Epiphanies are beautiful. Like fairy tales, they suggest the possibility of an “ever after.” The day after that call, I looked around for at least a residue of the bliss I had experienced. It was gone. It seemed I was again at the beck and call of the dualistic mind, believing its judgments, controlled by its fears. But in the course of several more telephone sessions with Peter I realized that something irreversible had occurred. The seeker had disappeared. He had never existed in the first place, but now it was obvious. For forty years I had been searching, never realizing that what I was looking for was this which was looking, and that this which was looking could neither be lost nor found.

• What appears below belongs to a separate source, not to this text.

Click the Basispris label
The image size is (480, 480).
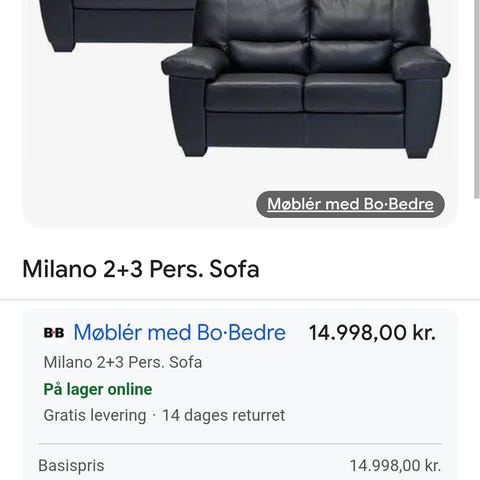(x=71, y=466)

Seven years have passed since then. I am sixty-eight years old. The thin man may not be long in coming. What can I say when he asks for his mirror? There is no mirror, only stainless, impeccable clarity. Still, not a day passes without some apparent fault arising and seizing hold of the mind—a sharp fear of blame, for example, set off by the innocent remark of a friend—and my thinking: “I have to fix this.” But no sooner does that thought present itself than awareness reveals the falseness of the belief in a solid, separate, permanent self that could be secured against damage. Nothing needs to be done. Witnessed without judgment, the spasms of defense and aggression, the hint of a child’s tears behind the eyes, relax and dissolve. The story of injury and humiliation dies on the vine.

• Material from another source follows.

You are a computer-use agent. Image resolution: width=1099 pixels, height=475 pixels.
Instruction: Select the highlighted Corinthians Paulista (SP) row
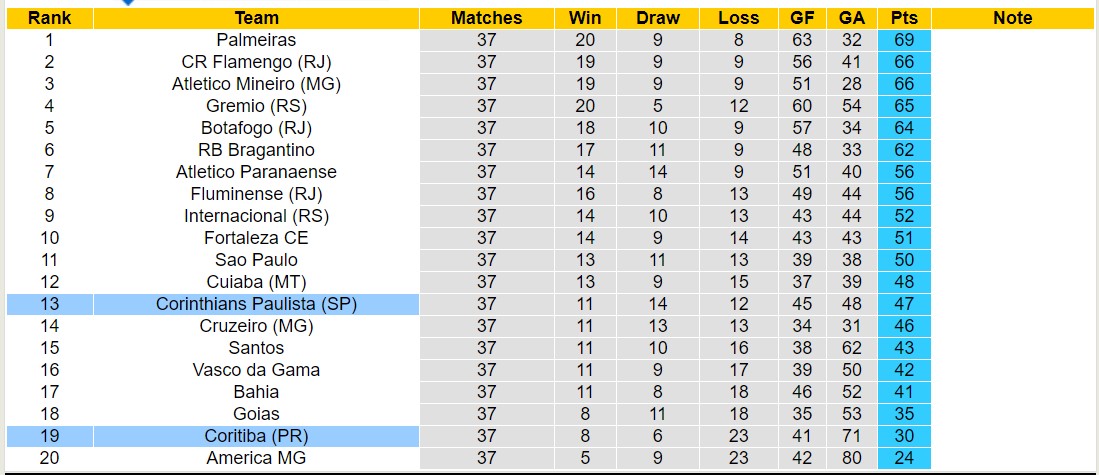[256, 304]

That, in a nutshell, is the practice of no practice as I am living it. It’s not something one does—it happens. Yet it requires discipline—the effortless discipline of letting things be as they are. Paradox abounds on this pathless path. It is, in a sense, the inverse of the spiritual path as that term is commonly used. One cannot get off it, for one. And one isn’t going anywhere. The release of one’s self-identifications—physical, emotional, and mental—is an ongoing process; at the same time one is always already at home in self-knowing awareness. Even when awareness appears to be lost because, once again, the “me” has assumed center stage, there is awareness of that. Then awareness remembers itself and knows itself as the presence of everything that arises.

Sometimes I sit on a cushion for short or long periods of time. A person entering the room might think I am meditating and apologize for the disturbance. But that’s not what I’m doing. I’m just sitting.